Apparently, American hacks with deadlines have been banging on about the “preternatural calm and a long-considered certainty
” evinced by Londoners, in contrast to New Yorkers in the World Trade Centre attacks; although I don’t remember seeing any Manhattanites on TV running around in circles waving their hands in the air. On the other hand, no-one has seemed to notice that, unlike the Americans, British TV did not respond to tragedy by showing lots of waving flags and playing patriotic music.
There has also been a notable absence of Samuel Barber’s Adagio for Strings accompanying TV news montages, which is refreshing.
A legitimate news source speculates on the burgeoning corrections industry, takes time out to bait Jeremy Bentham.
Living conditions in the bunker
have been spartan, but are slowly improving. I am not sure this is entirely a good thing. The monastic lifestyle has allowed me to focus my life on more spiritual matters
, but moreover it helps to deter kibitzing houseguests. The instant you get digs in London, every unexpatriated Australian – and even some particularly shameless New Zealanders – will suddenly claim an eternal bond of Mateship. Before you know it, your peaceful sanctuary starts to resemble throwing out time at the Walkabout Pub
The last visitors to the bunker were a couple of girls from Guernsey. I had entertained notions of showing them around the Tate Modern or the stuffed corpse of Jeremy Bentham
, but it turned out that their idea of a hot time in London was going to Pizza Hut and then riding the escalators at the tube station – all the big city things they can’t get at home. Worse still, they’d look to me to bail them out when shopkeepers refused to accept their dinky little local £1 notes with cows and pictures of Bergerac on them.
On the up side, I have been able to take advantage of other people’s hospitality on weekend trips out of London. I’ve been meaning to share with you all some of the highlights, but my internet service has been spotty lately and won’t be sorted out until sometime next week. So you’ll have to wait until then, when I’m back from my jaunt to Bristol and I get my interminable series of holiday snaps uploaded onto Flickr.

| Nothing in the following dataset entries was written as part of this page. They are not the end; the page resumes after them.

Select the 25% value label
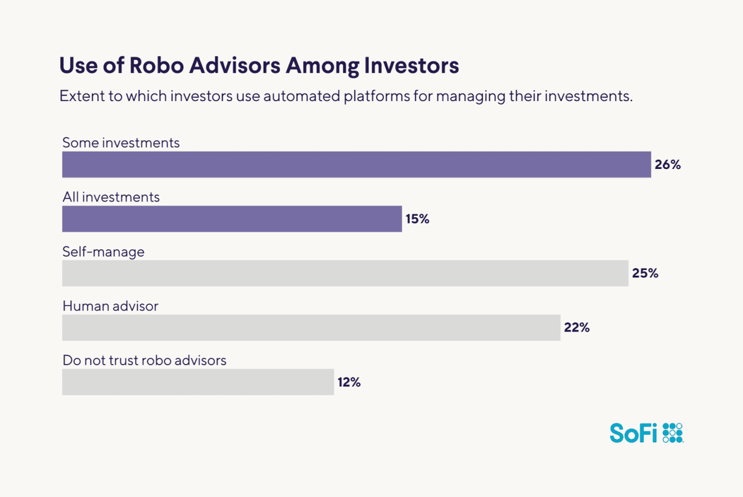Image resolution: width=743 pixels, height=497 pixels. point(645,273)
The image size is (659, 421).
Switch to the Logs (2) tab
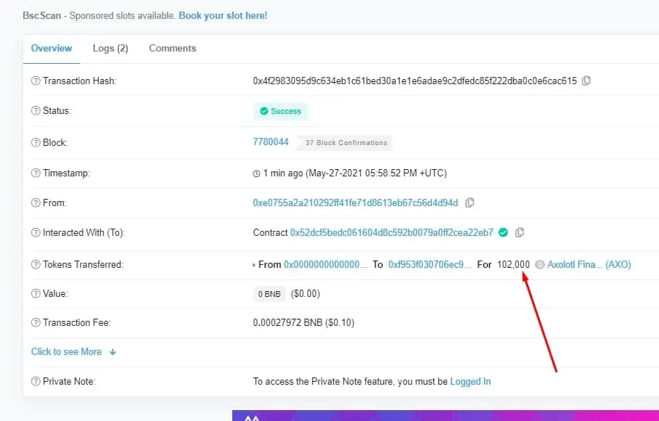110,49
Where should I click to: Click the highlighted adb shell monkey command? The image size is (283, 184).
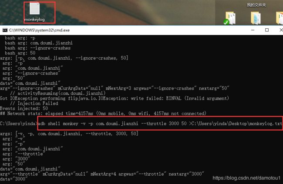(160, 124)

This seems a good time to mention that this blog is one year old. Sure, the first post is dated sometime in August, but I actually set it up in July last year and then couldn’t be arsed posting anything to it for a few weeks; and so the tone was set for the twelve months’ since of haltingly updated posts about mundane trivialities.

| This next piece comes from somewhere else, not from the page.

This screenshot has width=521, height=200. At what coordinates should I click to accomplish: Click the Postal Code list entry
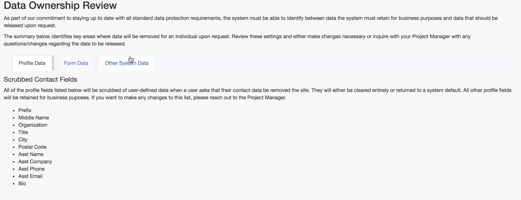point(32,147)

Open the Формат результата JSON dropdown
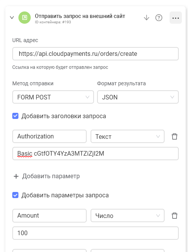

Coming soon: I’ll finally get around to catching up on that played-out music meme
. Maybe I’ll also update the links section so you’ll have something good to read.
Some associates of mine recently returned from a business trip to Moscow and brought back a box of what were allegedly, and thankfully turned out to be, chocolates. OK, so it’s not actually from the Ukraine; but it’s Russian, so it’s close – unless it was made in Vladivostok or one of the other ten time zones not next door to the Ukraine.

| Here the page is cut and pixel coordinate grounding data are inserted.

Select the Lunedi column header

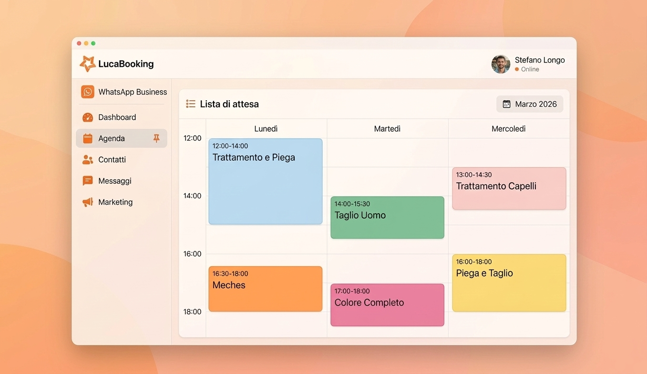click(x=266, y=128)
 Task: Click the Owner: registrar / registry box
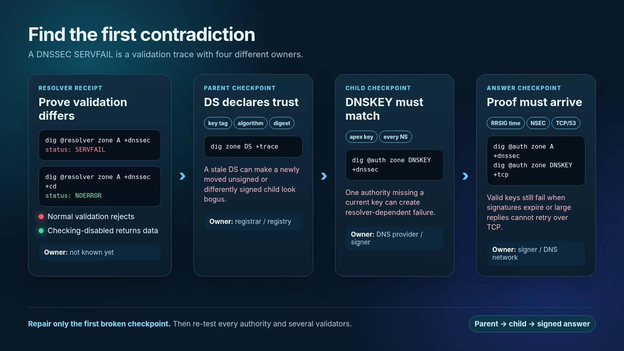pyautogui.click(x=253, y=222)
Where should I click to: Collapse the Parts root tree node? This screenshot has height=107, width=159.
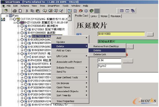click(7, 16)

On the other hand, the writing on the wrapper may in fact say “Made in the Ukraine”. Attempting foods with labels and ingredients written in a foreign language is bad enough, but when you can’t even recognise the alphabet it gets particularly dodgy: there are no potential warning signs to deduce (TESTICALES CON LARDO!) and you start to worry that it comes from a culture sufficiently different from your own to consider tamarind pits coated in Vegemite a delicious treat.
Nor did the picture on the wrappers inspire confidence. Here is a typical picture of a child on a sweet wrapper from the rest of the world:
Note the smiles and general impression that the contents are good to eat. Now here is the picture of the child on the Russian Mystery Chocolate wrapper:
Three thoughts spring to mind:
1. The poor kid just ate one of the chocolates.
2. This is as happy as a Russian child can get.
3. ALLERGY ALERT: This product contains Slavic orphan parts.
In fact, the chocolates were rather nice, so if you can read Cyrillic, please don’t tell me what was in them.